I saw the shoes you bought! They, too, were full of squealing kids skidding through mud, sloshing in puddles, tromping on patches of tiny thistles, and skipping across jagged rocks. At the playing field we unloaded a cache of good ole American sports equipment. With a few vague instructions and laughable demonstrations, we commenced getting our butts kicked, in the jungle mist, by a gang of orphans who just happened to be naturals at wiffle ball, baseball, football, jump rope, and Frisbee.
We assumed they’d dominate in soccer, but wiffle ball? I thoroughly believe this wouldn’t have happened if they were shoeless. They were like pellets shot out of b-b guns, ricocheting everywhere! It was fantastic!
I saw the beds you bought! A solid sheet of wood on a sturdy metal frame creates a man-sized space, with a blanket and a doll, and becomes a place to belong; a place in the quiet dark to let tears fall, a place to ache when you are sick, a place to scatter books, and lay around or play with friends. I saw them lined up in the cinderblock rooms. The wide metal roll-up doors let anyone passing by look in. I looked, but didn’t enter. It wasn’t a place for trespassers. The beds form a wood and metal mosquito net fortress – a kind of holy place where little children from jungle strife come in and find rest.
I saw the land that might be bought! A small city on a hill could be built there. A flat space, covered now in jungle, waits at the top of the steep and deeply rutted road. There is land for planting, for animals,
for outbuildings and a home. The view is amazing! A 360-degree panoramic falls away and wave after wave of jungle-mountains roll off into the distance. It seems the perfect place for children, who have lost everything, to, one day, look back and say, “This is a place of redemption. It is the place I grew up. It is my home.” We stood in a little clearing, swatting mosquitoes and wondering about snakes and tigers, praising God and asking for wisdom. We asked Him to bless the land to be prosperous and safe for all who would call it home.

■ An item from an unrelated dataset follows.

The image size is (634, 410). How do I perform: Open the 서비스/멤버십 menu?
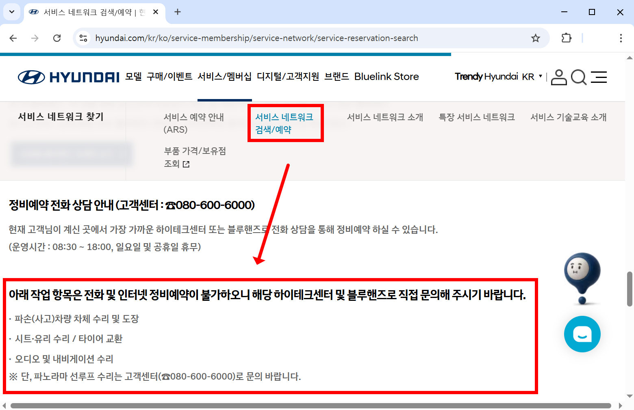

I saw what The Charis Project looks like in Thailand! I’m Aaron’s mom and I know what it looks like in Aaron and Carrien’s home and in the way they live their lives. I know what it looks like in the newsletters and on the website and in all of your generous donations. And now I know what it looks like in the smudged faces of little kids living in the rough, filling their bellies with rice and veggies, and finding a safe place to call home.
|That’s me handing out gifts|
I know what it looks like in the commitment of Chala and in the staff who have become aunties and uncles.
|Judah, A Charis House parent|
Children are a blessing from God; an actual inheritance He bestows on the world. Blessed are the people who receive them as such, for they are stewards of God’s great wealth.